Suena la Suite española Op. 47, de Isaac Albéniz
Sintióse la raigambre, de naturaleza esencial, y convertida en obra, por las manos esponjadas de elogio y ternura, tuvo su destino entre pautas y acordes de hondo significado, de magnífica plasmación.
La gratitud anónima de lo menudo a lo gigantesco, que viaja cualquier distancia con la mayor disposición a convertir lo cierto en real, que es tanto como decir el alma en cuerpo, acariciaba de beso a tacto, con perfumada delicadeza patente en el recorrido, las notas y los sones de la composición.
Desde el palco, igual que si se tratara de un altar donde se bendice la calidad, surgían voces de premio y el afán, emotivamente comedido, de prolongar la audición más allá de cualquier momento previamente tasado. El desbordamiento de las dos pasiones, la emitida por el genio fértil y la manifestada pública y notoriamente al recipiendario del goloso fruto, unieron su fuerza vital en una misma estampa de belleza autóctona; y no por su traza reconocible en origen y causa, menos vinculada a la loa universal.
Es propio de un carácter consolidado la voz que deslumbra gracia, y también lo es el paisaje recreado por la fiel imitación de sus peculiaridades; de tal manera que al cerrar los ojos, por su influencia, la mirada sin fronteras distingue el hogar y la tarea de sus moradores, ampliando el marco que sirve de referencia a los extraordinarios límites de la percepción.
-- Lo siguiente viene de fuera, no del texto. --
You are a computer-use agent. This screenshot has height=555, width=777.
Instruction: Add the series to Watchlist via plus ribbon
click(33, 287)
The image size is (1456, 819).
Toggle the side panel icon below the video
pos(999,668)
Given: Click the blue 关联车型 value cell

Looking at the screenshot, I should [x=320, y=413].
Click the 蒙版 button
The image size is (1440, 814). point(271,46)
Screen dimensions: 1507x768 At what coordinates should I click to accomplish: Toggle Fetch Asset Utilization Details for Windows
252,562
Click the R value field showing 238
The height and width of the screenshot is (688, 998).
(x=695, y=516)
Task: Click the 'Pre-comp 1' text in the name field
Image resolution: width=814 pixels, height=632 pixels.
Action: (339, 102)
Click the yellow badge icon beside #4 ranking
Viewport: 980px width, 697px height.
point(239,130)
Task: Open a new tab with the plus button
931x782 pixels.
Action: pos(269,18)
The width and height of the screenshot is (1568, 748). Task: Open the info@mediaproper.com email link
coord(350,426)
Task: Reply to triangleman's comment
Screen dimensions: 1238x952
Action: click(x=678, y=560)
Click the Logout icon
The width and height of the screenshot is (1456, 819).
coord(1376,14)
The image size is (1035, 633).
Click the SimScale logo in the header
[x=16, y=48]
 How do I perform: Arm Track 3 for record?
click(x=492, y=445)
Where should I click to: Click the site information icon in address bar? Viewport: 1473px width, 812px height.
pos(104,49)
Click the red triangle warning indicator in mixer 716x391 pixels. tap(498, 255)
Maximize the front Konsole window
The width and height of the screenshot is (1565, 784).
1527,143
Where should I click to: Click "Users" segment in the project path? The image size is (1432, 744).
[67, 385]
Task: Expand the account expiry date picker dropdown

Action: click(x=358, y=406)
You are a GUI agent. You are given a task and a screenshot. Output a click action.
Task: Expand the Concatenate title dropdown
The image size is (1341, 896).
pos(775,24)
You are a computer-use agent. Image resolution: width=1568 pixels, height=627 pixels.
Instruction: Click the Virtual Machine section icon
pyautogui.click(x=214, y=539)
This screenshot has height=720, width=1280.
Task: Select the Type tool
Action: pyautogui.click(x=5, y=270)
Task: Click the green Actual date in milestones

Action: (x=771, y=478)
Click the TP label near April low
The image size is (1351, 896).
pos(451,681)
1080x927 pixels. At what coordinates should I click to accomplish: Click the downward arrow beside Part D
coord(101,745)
La obra gestada para el encanto, el recuerdo y la dulce nostalgia de la que no cabe desprenderse por un imperativo ajeno a la voluntad, surcaba los aires de la conciencia, precisa y firmemente guiada por el impulso del aliento; el que da vida al espíritu, el que con su paso decidido y su toque vibrante destella en el retrato de conjunto.
La identificación fue inmediata y absoluta, completa al modo que se integra el ser en la idea de su creador.
Durante el tiempo de los registros, ojos y manos anduvieron intercambiando sensaciones felices de cuya permanencia en la memoria ni falta hace mención, pues el soberbio tesoro depositado en cada uno de los privilegiados auditores, ya entonces conscientes de que lo eran, bastó por sí solo para inscribirse en el más personal de los libros.
Cuando destilada la magia cedió el efluvio, y el juicio discrecional resumió en una imagen devota el vínculo ahormado por el amor y la pasión, los colores del mundo inmediato acabaron fundidos en una línea de luz infinita preservada de malos contagios y bastardas interpretaciones del original inimitable.